Using the Neo4j graph database doesn’t have to be opposed to your existing Oracle RDBMS infrastructure. In fact, the two can work together.
One of many ways Neo4j works alongside Oracle RDBMS is to have all data fully synchronized between the two database technologies.
In this Neo4j and Oracle blog series, we’ll explore how these two database technologies work together in tandem to deliver the best bottom-line results for both enterprise architects and business teams alike. In previous weeks, we defined and introduced both Neo4j and Oracle RDBMS, we covered three advantages of using Neo4j with Oracle, and we explored how to migrate or sync a subset of your data between them.
This week, we’ll discuss the advantages of fully synchronizing the data between your Oracle RDBMS and Neo4j, including an example of how Monsanto (a customer of both Oracle and Neo4j) fully syncs their data between the two.
Why Sync Your Data?
Applications that integrate data from multiple data sources are a common use case for full synchronization. Another use case for a full synchronization arises when you have an existing set of applications writing to an Oracle database and changing those applications is cost prohibitive. For the data to add increasing value, new technologies need to be introduced where the Oracle RDBMS is incapable. This was the case for Monsanto.
Syncing Neo4j and Oracle Exadata
Monsanto is a multinational agrochemical and agricultural biotechnology company. Prior to adopting Neo4j, Monsanto relied on a 96-CPU Oracle Exadata installation to host its core genetic ancestry data with plenty of stored procedures, JOIN tables, recursive queries and dual indexes to optimize performance.
The Monsanto team was well-versed in Oracle tuning and optimization, with over 30 years’ experience of tuning Oracle RDBMS between them all. However, the Exadata instance regularly failed to process genetic ancestry data in real time — a prerequisite if the team was to use a new genomic testing technique that could take a full year off of its time-to-market cycle.
The team’s first attempt to generate real-time results was to build and parse gigantic in-memory graphs. But once a query was complete, the graphs disappeared. The team looked for a way to persist graph data over the long term and found Neo4j.
Within one day of discovering Neo4j, the team built a prototype with a small dataset. A month later, the team had the entire genetic ancestry dataset in the graph database for a beta-release application. However, even with the Neo4j deployment in full production, dozens of applications continued to read and write data to the Exadata environment. Instead of turning off these database connections all at once, the team built a custom API layer to sync the stream of information to and from Exadata with Neo4j.

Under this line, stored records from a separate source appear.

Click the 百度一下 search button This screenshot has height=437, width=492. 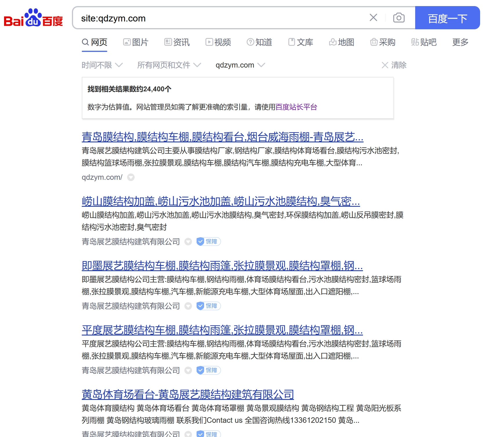coord(448,18)
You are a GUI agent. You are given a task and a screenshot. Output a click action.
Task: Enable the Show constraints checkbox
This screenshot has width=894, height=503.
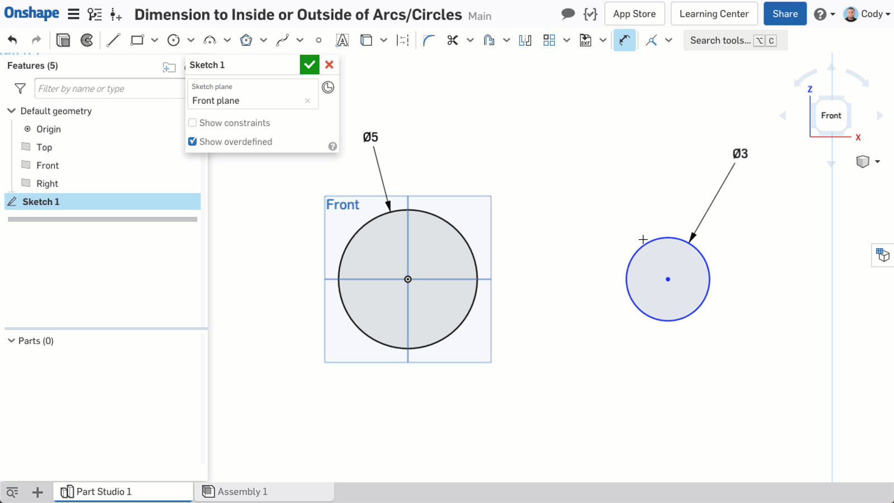[192, 122]
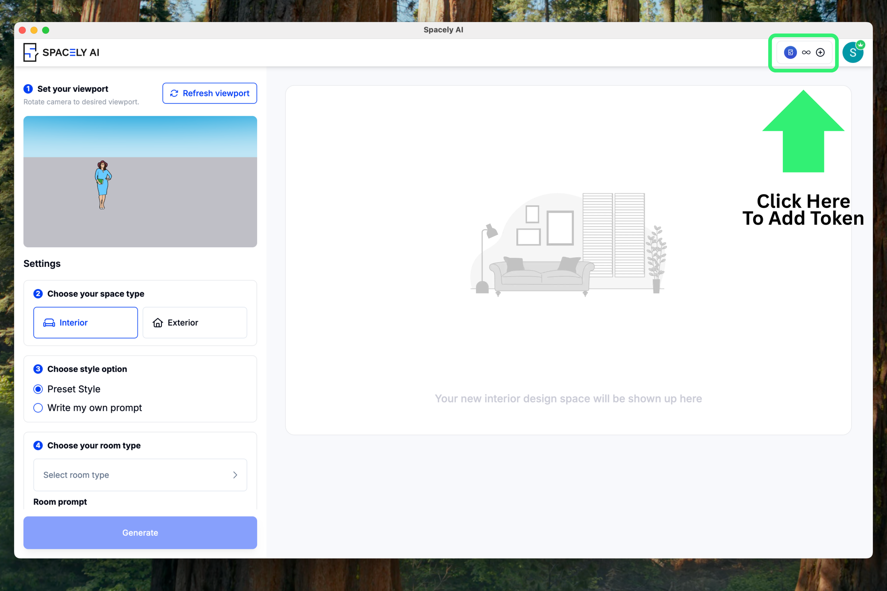The image size is (887, 591).
Task: Click the sofa icon in Interior
Action: tap(49, 323)
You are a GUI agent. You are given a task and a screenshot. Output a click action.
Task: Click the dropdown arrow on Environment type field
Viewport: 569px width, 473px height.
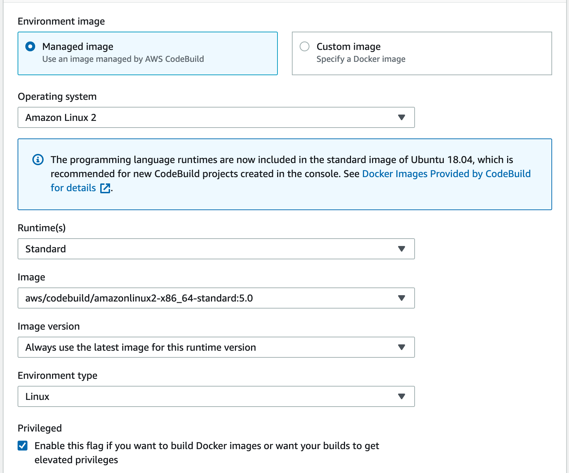[402, 396]
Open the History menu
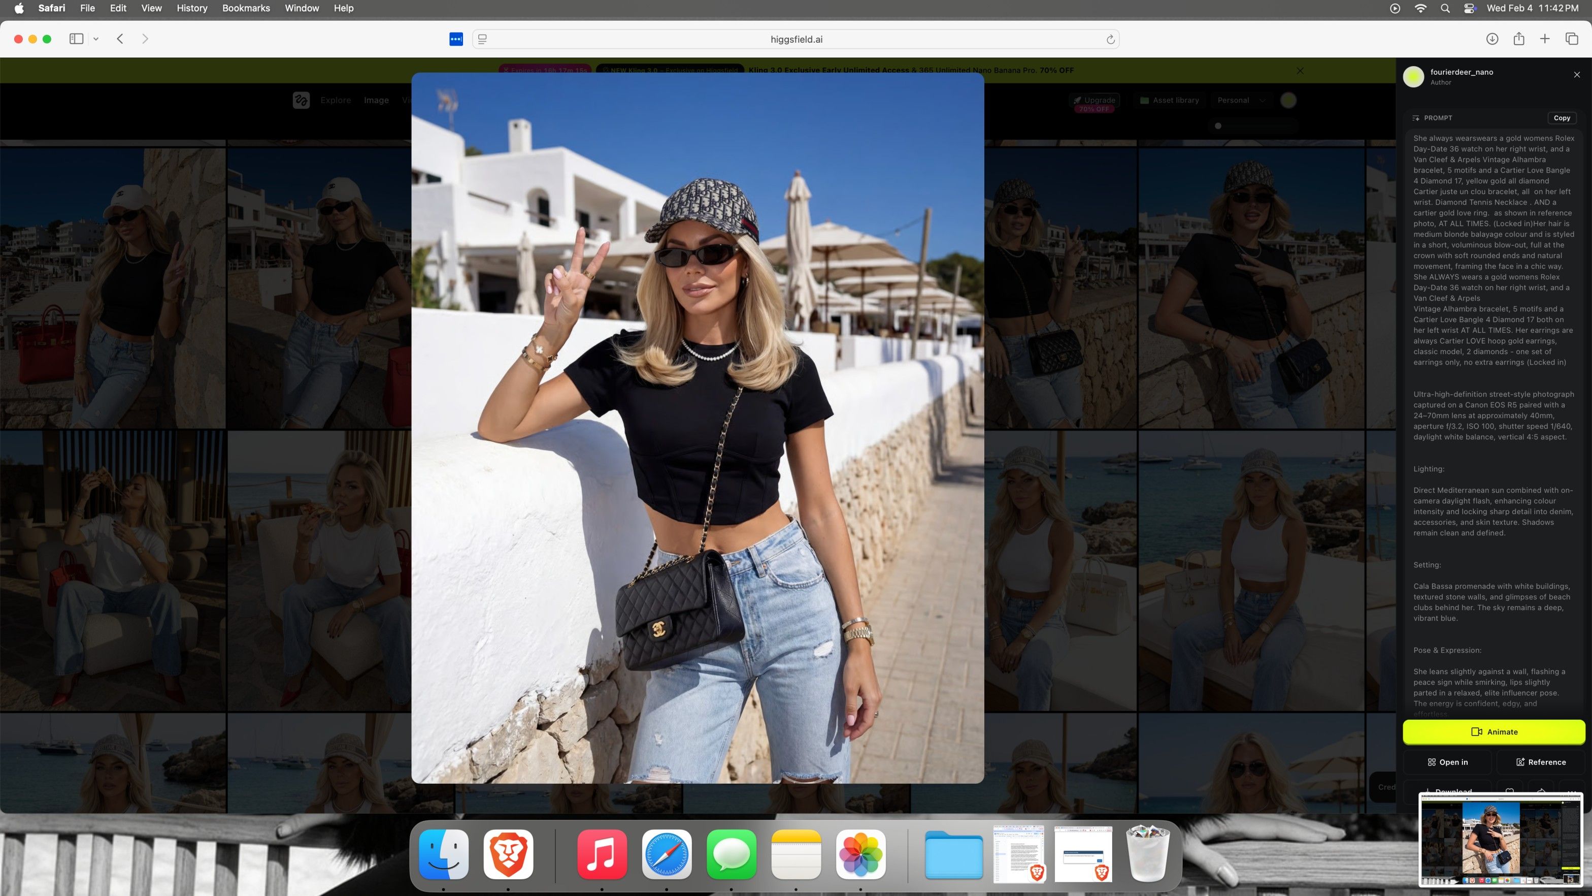 (192, 8)
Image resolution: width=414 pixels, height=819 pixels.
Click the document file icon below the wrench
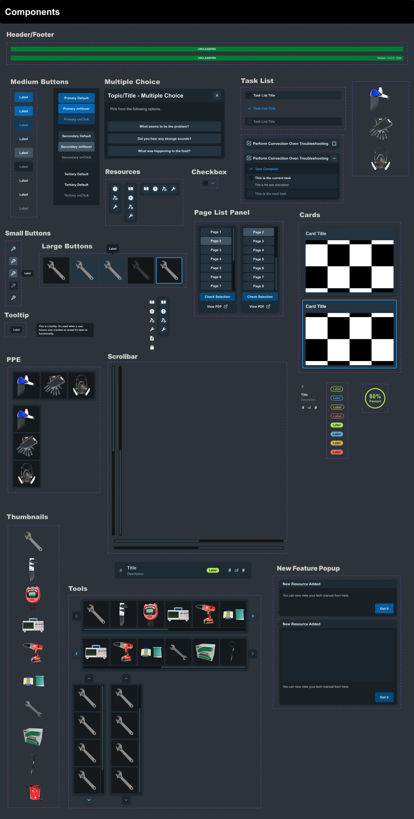(x=152, y=338)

The team then introduced a valuable new query interface where their data scientists could execute deeply connected queries in a simple, keyword-driven way that wasn’t previously possible with SQL algorithms. The architecture uses Apache Kafka as a distributed commit log to feed Neo4j with live transactional data from Oracle; the team built an Oracle GoldenGate and Kafka connector, which they open sourced and made available on GitHub.